------ Data to use

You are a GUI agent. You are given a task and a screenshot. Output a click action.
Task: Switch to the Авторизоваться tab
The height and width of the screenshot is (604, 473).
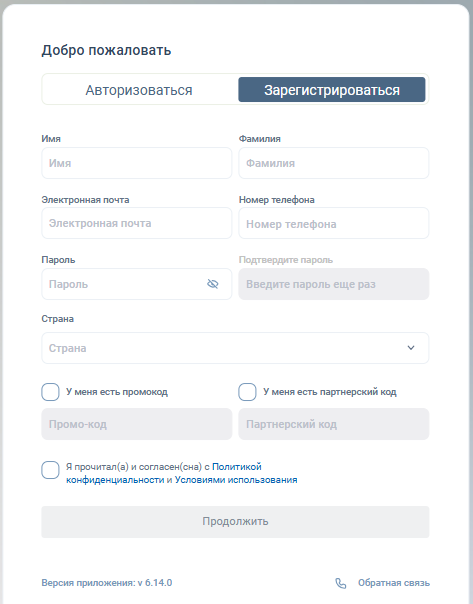[x=139, y=90]
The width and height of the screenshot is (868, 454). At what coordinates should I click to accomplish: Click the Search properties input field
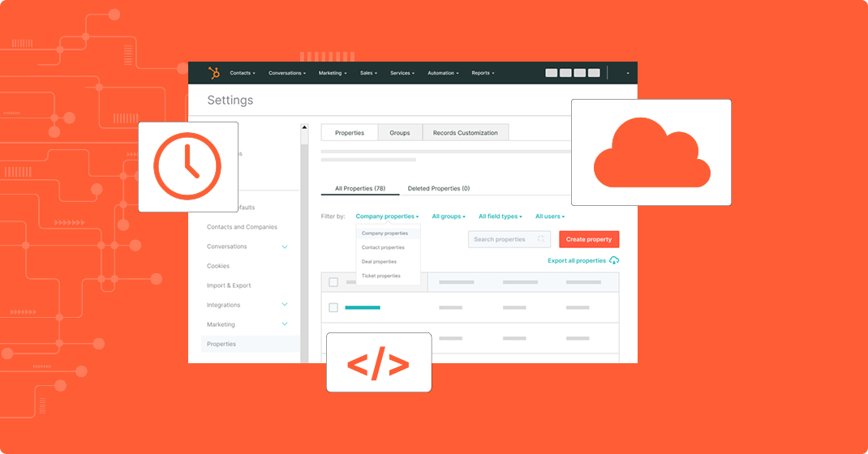click(x=501, y=239)
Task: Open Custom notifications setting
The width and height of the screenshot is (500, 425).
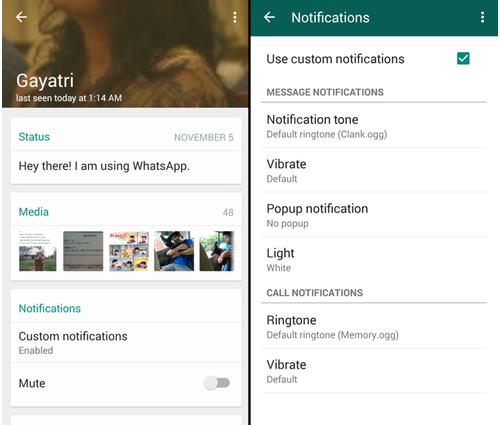Action: 126,342
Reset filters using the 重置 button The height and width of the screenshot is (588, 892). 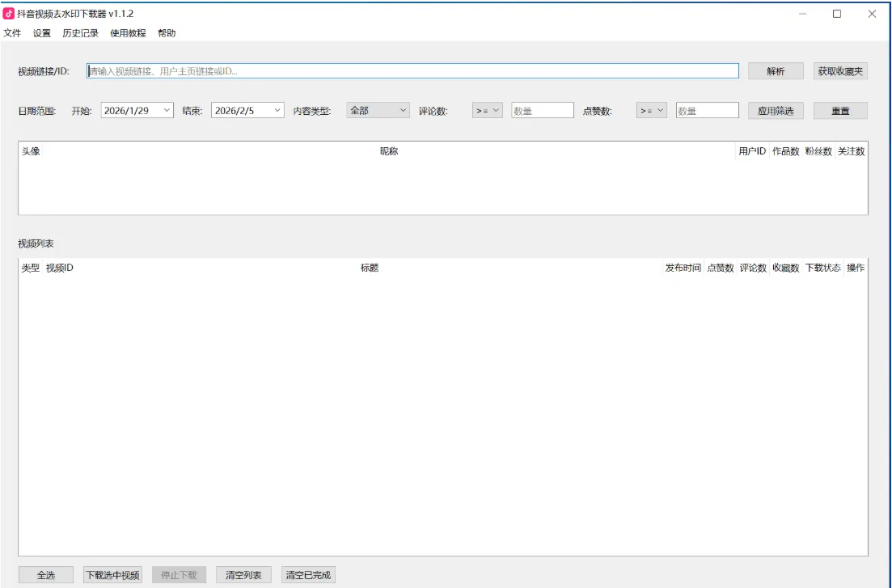click(841, 111)
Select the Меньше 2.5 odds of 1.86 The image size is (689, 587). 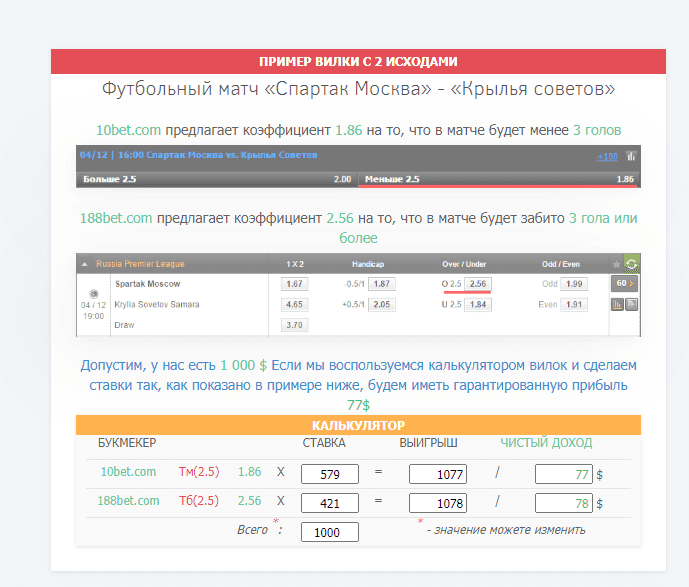tap(625, 179)
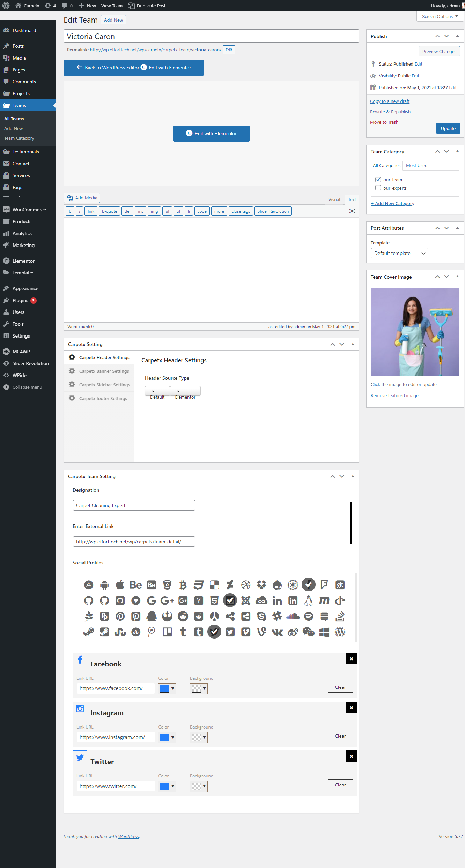Uncheck the our_team category checkbox
This screenshot has width=465, height=868.
tap(378, 180)
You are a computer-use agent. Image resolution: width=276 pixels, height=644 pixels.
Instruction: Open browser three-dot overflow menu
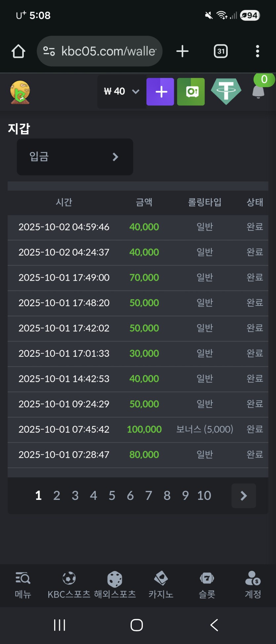click(x=257, y=51)
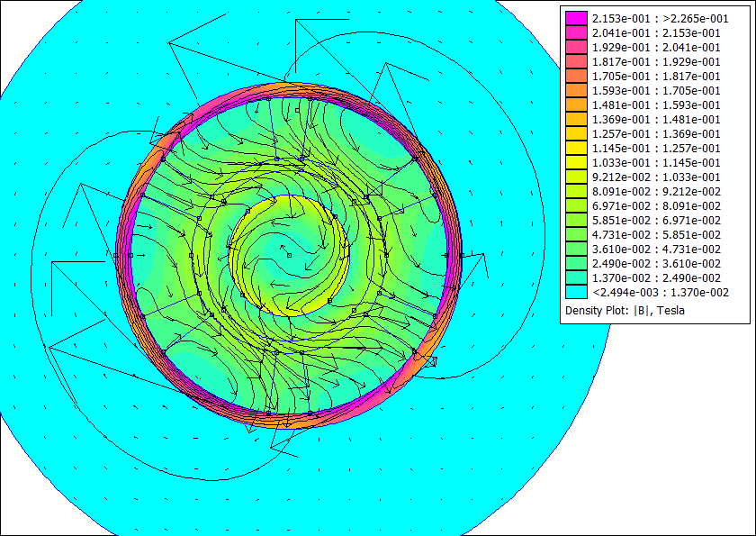Viewport: 756px width, 536px height.
Task: Click the 'Density Plot: |B|, Tesla' label
Action: click(625, 310)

------------

> **Task requirements**
Search the records above for the string "agent" and copy each line that holds it.

> **Problem solution**
You are a GUI agent. You are given a task and a screenshot. Output a click action.
You are a computer-use agent. Image resolution: width=276 pixels, height=644 pixels.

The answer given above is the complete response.